» **WHAT THE TASK REQUIRES**
Copy every row below word for word, but leave out the pictures.

--- INPUT FOR THIS TASK ---

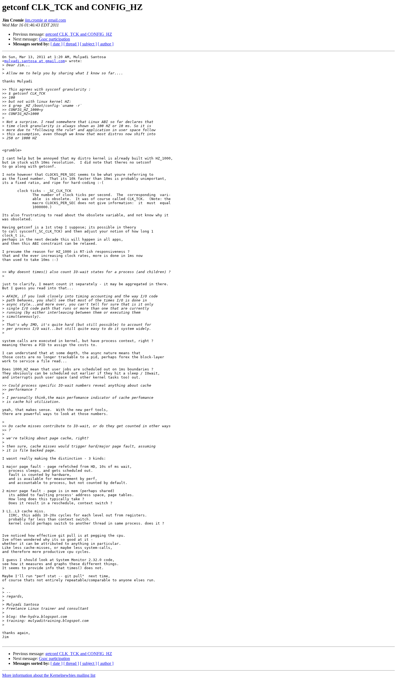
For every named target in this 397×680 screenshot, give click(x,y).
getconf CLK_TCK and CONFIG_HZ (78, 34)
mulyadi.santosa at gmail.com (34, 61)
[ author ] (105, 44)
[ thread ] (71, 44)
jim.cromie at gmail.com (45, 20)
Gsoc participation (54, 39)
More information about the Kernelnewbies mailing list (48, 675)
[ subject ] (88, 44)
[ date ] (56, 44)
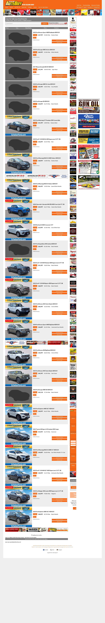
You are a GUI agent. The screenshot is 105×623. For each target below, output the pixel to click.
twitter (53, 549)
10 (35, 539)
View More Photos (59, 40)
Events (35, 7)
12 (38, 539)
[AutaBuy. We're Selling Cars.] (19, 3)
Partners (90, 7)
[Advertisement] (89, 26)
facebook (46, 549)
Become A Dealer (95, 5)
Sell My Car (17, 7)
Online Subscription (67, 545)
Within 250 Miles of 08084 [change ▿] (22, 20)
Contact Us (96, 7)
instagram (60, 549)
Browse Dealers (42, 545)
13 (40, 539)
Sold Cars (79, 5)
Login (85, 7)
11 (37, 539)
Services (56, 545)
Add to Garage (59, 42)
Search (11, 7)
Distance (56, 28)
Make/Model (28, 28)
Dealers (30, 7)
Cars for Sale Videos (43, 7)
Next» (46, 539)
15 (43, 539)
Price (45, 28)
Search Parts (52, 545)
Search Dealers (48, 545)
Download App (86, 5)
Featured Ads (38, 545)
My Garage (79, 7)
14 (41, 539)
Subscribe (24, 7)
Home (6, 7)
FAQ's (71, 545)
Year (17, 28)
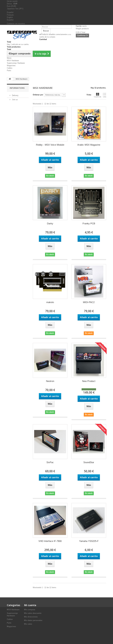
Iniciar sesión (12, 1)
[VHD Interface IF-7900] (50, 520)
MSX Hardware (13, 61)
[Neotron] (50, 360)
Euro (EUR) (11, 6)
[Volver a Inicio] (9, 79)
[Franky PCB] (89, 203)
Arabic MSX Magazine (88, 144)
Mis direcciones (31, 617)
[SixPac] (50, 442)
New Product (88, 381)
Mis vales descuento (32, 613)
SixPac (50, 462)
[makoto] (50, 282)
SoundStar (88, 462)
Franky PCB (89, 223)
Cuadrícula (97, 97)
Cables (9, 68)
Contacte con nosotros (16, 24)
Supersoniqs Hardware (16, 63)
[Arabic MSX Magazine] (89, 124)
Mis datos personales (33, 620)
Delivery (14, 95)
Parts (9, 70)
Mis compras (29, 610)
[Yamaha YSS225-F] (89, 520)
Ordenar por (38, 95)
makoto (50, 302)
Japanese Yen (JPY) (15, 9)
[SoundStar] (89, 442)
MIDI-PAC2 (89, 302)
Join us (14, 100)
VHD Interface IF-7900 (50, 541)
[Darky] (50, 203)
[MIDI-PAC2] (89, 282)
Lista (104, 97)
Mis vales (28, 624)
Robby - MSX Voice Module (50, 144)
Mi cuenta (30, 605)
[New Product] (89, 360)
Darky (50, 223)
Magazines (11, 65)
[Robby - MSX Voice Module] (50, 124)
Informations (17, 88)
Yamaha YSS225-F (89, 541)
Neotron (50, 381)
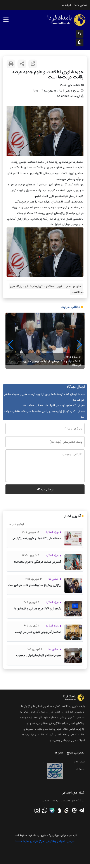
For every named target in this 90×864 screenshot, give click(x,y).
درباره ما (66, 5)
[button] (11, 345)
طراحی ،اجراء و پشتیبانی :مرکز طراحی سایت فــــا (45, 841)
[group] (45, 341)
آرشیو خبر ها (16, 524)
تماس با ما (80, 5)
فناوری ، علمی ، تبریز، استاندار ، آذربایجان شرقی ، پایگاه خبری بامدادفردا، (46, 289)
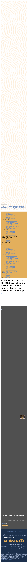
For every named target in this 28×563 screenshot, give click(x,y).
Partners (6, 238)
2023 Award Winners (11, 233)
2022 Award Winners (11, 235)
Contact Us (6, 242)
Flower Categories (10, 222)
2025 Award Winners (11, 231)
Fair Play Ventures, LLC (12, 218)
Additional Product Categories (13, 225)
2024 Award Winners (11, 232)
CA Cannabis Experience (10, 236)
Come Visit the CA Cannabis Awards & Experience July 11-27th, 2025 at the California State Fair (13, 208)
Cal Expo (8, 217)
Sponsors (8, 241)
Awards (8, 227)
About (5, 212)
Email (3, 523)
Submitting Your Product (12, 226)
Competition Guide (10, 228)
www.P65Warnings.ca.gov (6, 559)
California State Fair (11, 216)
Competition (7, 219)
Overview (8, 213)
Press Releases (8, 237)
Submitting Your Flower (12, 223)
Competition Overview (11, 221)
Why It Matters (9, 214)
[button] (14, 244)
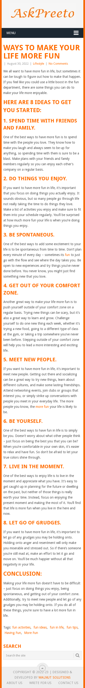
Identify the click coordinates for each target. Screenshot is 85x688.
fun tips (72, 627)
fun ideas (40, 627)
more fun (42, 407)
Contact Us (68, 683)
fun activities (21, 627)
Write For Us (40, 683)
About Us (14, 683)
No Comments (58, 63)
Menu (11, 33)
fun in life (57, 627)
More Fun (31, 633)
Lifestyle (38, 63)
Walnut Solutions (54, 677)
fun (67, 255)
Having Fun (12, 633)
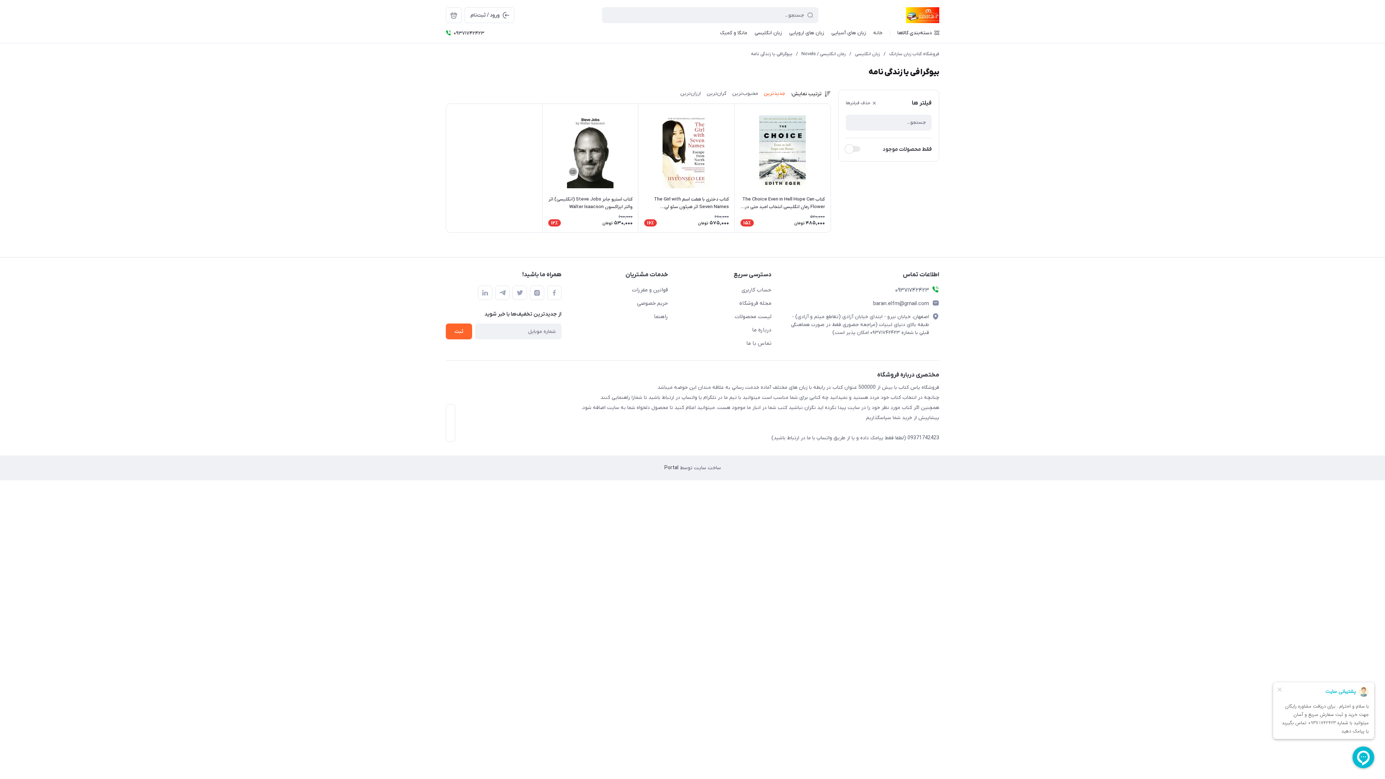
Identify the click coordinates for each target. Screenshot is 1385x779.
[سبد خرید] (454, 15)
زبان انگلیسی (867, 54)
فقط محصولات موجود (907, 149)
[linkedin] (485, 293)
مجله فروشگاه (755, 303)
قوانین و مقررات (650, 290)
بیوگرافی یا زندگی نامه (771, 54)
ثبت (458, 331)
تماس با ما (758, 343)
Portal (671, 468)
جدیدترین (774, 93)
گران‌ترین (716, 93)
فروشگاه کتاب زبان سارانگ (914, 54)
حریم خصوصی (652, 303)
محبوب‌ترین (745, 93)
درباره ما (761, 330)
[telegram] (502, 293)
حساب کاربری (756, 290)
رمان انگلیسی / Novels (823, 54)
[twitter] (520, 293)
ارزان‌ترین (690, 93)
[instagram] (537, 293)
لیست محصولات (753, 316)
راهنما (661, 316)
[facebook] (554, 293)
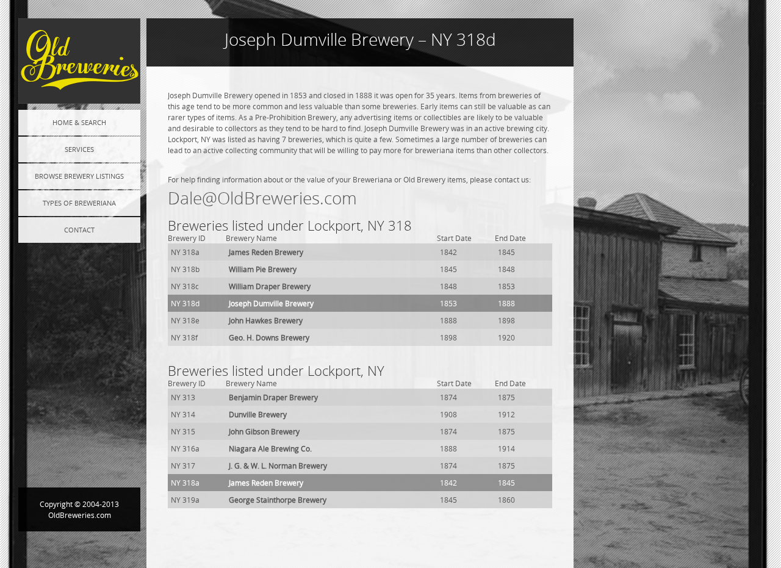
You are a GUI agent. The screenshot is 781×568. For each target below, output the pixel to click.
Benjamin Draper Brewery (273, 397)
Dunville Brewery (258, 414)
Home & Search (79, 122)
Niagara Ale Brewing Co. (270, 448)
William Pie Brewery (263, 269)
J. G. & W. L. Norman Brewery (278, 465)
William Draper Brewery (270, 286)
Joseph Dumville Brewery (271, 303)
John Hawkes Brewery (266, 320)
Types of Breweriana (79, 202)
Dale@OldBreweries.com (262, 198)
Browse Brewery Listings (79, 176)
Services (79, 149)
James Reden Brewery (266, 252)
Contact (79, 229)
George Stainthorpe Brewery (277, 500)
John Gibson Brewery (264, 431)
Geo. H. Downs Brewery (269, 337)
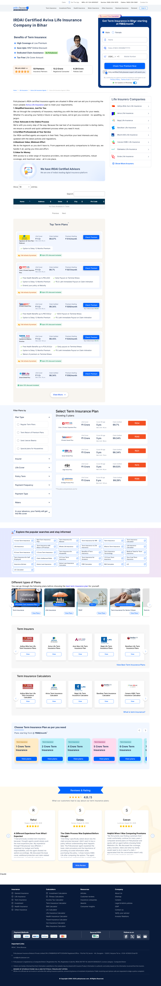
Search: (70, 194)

---

» **EXERCISE ANSWER**
For every named target in this 397×680 screenshot, give click(x,y).
getconf CLK_TCK and CONFIG_HZ (78, 34)
mulyadi.santosa at gmail.com (34, 61)
[ author ] (105, 44)
[ thread ] (71, 44)
jim.cromie at gmail.com (45, 20)
Gsoc participation (54, 39)
More information about the Kernelnewbies mailing list (48, 675)
[ subject ] (88, 44)
[ date ] (56, 44)
You are a GUI agent. The screenshot is 105×623. For each target below, output the pixel to click.
twitter (53, 549)
10 (35, 539)
View More Photos (59, 40)
Events (35, 7)
12 (38, 539)
[AutaBuy. We're Selling Cars.] (19, 3)
Partners (90, 7)
[Advertisement] (89, 26)
facebook (46, 549)
Become A Dealer (95, 5)
Sell My Car (17, 7)
Online Subscription (67, 545)
Within 250 Miles of 08084 [change ▿] (22, 20)
Contact Us (96, 7)
instagram (60, 549)
Browse Dealers (42, 545)
13 (40, 539)
Sold Cars (79, 5)
Login (85, 7)
11 (37, 539)
Services (56, 545)
Add to Garage (59, 42)
Search (11, 7)
Distance (56, 28)
Make/Model (28, 28)
Dealers (30, 7)
Cars for Sale Videos (43, 7)
Next» (46, 539)
15 (43, 539)
Price (45, 28)
Search Parts (52, 545)
Search Dealers (48, 545)
Download App (86, 5)
Featured Ads (38, 545)
My Garage (79, 7)
14 (41, 539)
Subscribe (24, 7)
Home (6, 7)
FAQ's (71, 545)
Year (17, 28)
Iniciar sesión (12, 1)
[VHD Interface IF-7900] (50, 520)
MSX Hardware (13, 61)
[Neotron] (50, 360)
Euro (EUR) (11, 6)
[Volver a Inicio] (9, 79)
[Franky PCB] (89, 203)
Arabic MSX Magazine (88, 144)
Mis direcciones (31, 617)
[SixPac] (50, 442)
New Product (88, 381)
Mis vales descuento (32, 613)
SixPac (50, 462)
[makoto] (50, 282)
SoundStar (88, 462)
Franky PCB (89, 223)
Cuadrícula (97, 97)
Cables (9, 68)
Contacte con nosotros (16, 24)
Supersoniqs Hardware (16, 63)
[Arabic MSX Magazine] (89, 124)
Mis datos personales (33, 620)
Delivery (14, 95)
Parts (9, 70)
Mis compras (29, 610)
[Yamaha YSS225-F] (89, 520)
Ordenar por (38, 95)
makoto (50, 302)
Japanese Yen (JPY) (15, 9)
[SoundStar] (89, 442)
MIDI-PAC2 (89, 302)
Join us (14, 100)
VHD Interface IF-7900 (50, 541)
[Darky] (50, 203)
[MIDI-PAC2] (89, 282)
Lista (104, 97)
Mis vales (28, 624)
Robby - MSX Voice Module (50, 144)
Mi cuenta (30, 605)
[New Product] (89, 360)
Darky (50, 223)
Magazines (11, 65)
[Robby - MSX Voice Module] (50, 124)
Informations (17, 88)
Yamaha YSS225-F (89, 541)
Neotron (50, 381)
For every named target in this 90×864 screenshot, give click(x,y).
درباره ما (66, 5)
[button] (11, 345)
طراحی ،اجراء و پشتیبانی :مرکز طراحی سایت فــــا (45, 841)
[group] (45, 341)
آرشیو خبر ها (16, 524)
تماس با ما (80, 5)
فناوری ، علمی ، تبریز، استاندار ، آذربایجان شرقی ، پایگاه خبری بامدادفردا، (46, 289)
For every named target in this 28×563 screenshot, give click(x,y).
Partners (6, 238)
2023 Award Winners (11, 233)
2022 Award Winners (11, 235)
Contact Us (6, 242)
Flower Categories (10, 222)
2025 Award Winners (11, 231)
Fair Play Ventures, LLC (12, 218)
Additional Product Categories (13, 225)
2024 Award Winners (11, 232)
CA Cannabis Experience (10, 236)
Come Visit the CA Cannabis Awards & Experience July 11-27th, 2025 at the California State Fair (13, 208)
Cal Expo (8, 217)
Sponsors (8, 241)
Awards (8, 227)
About (5, 212)
Email (3, 523)
Submitting Your Product (12, 226)
Competition Guide (10, 228)
www.P65Warnings.ca.gov (6, 559)
California State Fair (11, 216)
Competition (7, 219)
Overview (8, 213)
Press Releases (8, 237)
Submitting Your Flower (12, 223)
Competition Overview (11, 221)
Why It Matters (9, 214)
[button] (14, 244)
Identify the click coordinates for each target. Screenshot is 85x688.
fun tips (72, 627)
fun ideas (40, 627)
more fun (42, 407)
Contact Us (68, 683)
fun activities (21, 627)
Write For Us (40, 683)
About Us (14, 683)
No Comments (58, 63)
Menu (11, 33)
fun in life (57, 627)
More Fun (31, 633)
Lifestyle (38, 63)
Walnut Solutions (54, 677)
fun (67, 255)
Having Fun (12, 633)
Identify the click coordinates for each target. Screenshot is 1385x779.
[سبد خرید] (454, 15)
زبان انگلیسی (867, 54)
فقط محصولات موجود (907, 149)
[linkedin] (485, 293)
مجله فروشگاه (755, 303)
قوانین و مقررات (650, 290)
بیوگرافی یا زندگی نامه (771, 54)
ثبت (458, 331)
تماس با ما (758, 343)
Portal (671, 468)
جدیدترین (774, 93)
گران‌ترین (716, 93)
فروشگاه کتاب زبان سارانگ (914, 54)
حریم خصوصی (652, 303)
محبوب‌ترین (745, 93)
درباره ما (761, 330)
[telegram] (502, 293)
حساب کاربری (756, 290)
رمان انگلیسی / Novels (823, 54)
[twitter] (520, 293)
ارزان‌ترین (690, 93)
[instagram] (537, 293)
لیست محصولات (753, 316)
راهنما (661, 316)
[facebook] (554, 293)
You are a GUI agent. The screenshot is 781×568. For each target below, output the pixel to click.
Benjamin Draper Brewery (273, 397)
Dunville Brewery (258, 414)
Home & Search (79, 122)
Niagara Ale Brewing Co. (270, 448)
William Pie Brewery (263, 269)
J. G. & W. L. Norman Brewery (278, 465)
William Draper Brewery (270, 286)
Joseph Dumville Brewery (271, 303)
John Hawkes Brewery (266, 320)
Types of Breweriana (79, 202)
Dale@OldBreweries.com (262, 198)
Browse Brewery Listings (79, 176)
Services (79, 149)
James Reden Brewery (266, 252)
Contact (79, 229)
George Stainthorpe Brewery (277, 500)
John Gibson Brewery (264, 431)
Geo. H. Downs Brewery (269, 337)
Search: (70, 194)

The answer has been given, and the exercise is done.